Mr Singh has provided a ringside view of the inner politics of the Congress and revealed some behind-the-scene conversations to criticise his former leaders in his recently-published autobiography, One Life is not Enough.
Predictably, both Mrs Gandhi and Manmohan Singh have reacted disapprovingly to the book.
Manmohan Singh has said private conversations should not have been made public. Mrs Gandhi has even promised to write her own book to reply to Mr Singh's charges.
A career diplomat for over three decades, Natwar Singh resigned his job to join politics in the early 1980s and entered the parliament as a Congress MP when Sonia Gandhi's husband, Rajiv, was the prime minister.
By his own admission, he was one of Mrs Gandhi's "closest confidants" until he fell out of favour with her. Mr Singh had to resign as the external affairs minister in December 2006 following allegations that he had benefited from the UN's oil-for-food programme in Iraq.
'A prima donna'
In the book, Mrs Gandhi is described as "deliberately capricious, authoritarian, obsessively secretive and suspicious... She has behaved like a prima donna".
Mr Singh says once it became public knowledge that he was writing a book, Mrs Gandhi and her daughter Priyanka "were so apprehensive about my autobiography touching a raw nerve" that they visited him in May to inquire if the events leading to Mrs Gandhi's decision not to become prime minister would be mentioned in the book.
Mr Singh has claimed that contrary to what was reported by the press in 2004, Sonia Gandhi's decision to not become the prime minister, despite leading her party to victory in the elections, was forced upon her by son Rahul Gandhi.
"Rahul said he was prepared to take any possible step to prevent his mother from taking up the prime ministership... This was no ordinary threat," Mr Singh writes.
Coming from Mr Singh, a close family friend, the charges have fuelled television debates with commentators - depending on their political leanings - either praising Natwar Singh for his "courageous account" or completely dismissing his book as the "rant of a disgruntled insider".
The writer is even less diplomatic in his description of the former prime minister and calls him "a decent though spineless man, who never stands up for his colleagues".
But he acknowledges how Manmohan Singh appointed him the external affairs minister despite "pressures" from the US not to give him the coveted portfolio.
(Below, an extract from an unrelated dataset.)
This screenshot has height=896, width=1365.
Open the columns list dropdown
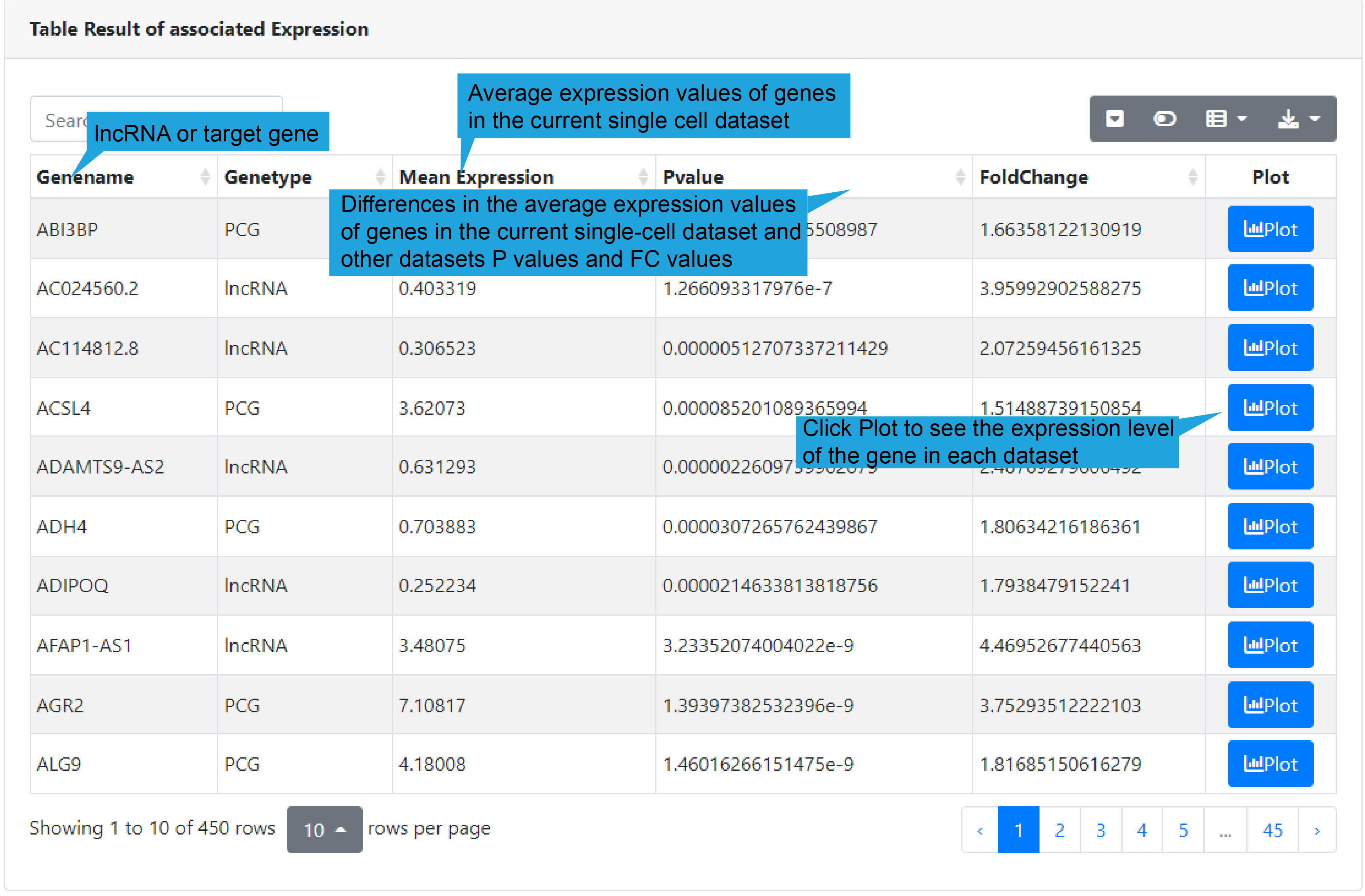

"Sonia [Gandhi] told me that she was under great pressure from various quarters, including the Americans, to not appoint me as the external affairs minister," he writes.
Manmohan Singh was "apprehensive and mentioned how powerful the Americans were and that perhaps they could go to any extent to destabilise certain countries, including India", he added.
Natwar Singh has been a fierce critic of American foreign policy. In a speech in the Indian parliament in 2003, he had attacked the US-led invasion of Iraq.
"People say I am anti-America, but I am not," he told BBC Hindi in an interview. "I am anti-American stupidity."
The octogenarian politician is facing criticism for taking so long to speak his mind but he says he has nothing to lose.
As he summarises his journey in the last lines of his book: "Soon I shall drift out of the harbour on a silent tide beyond the beat of time."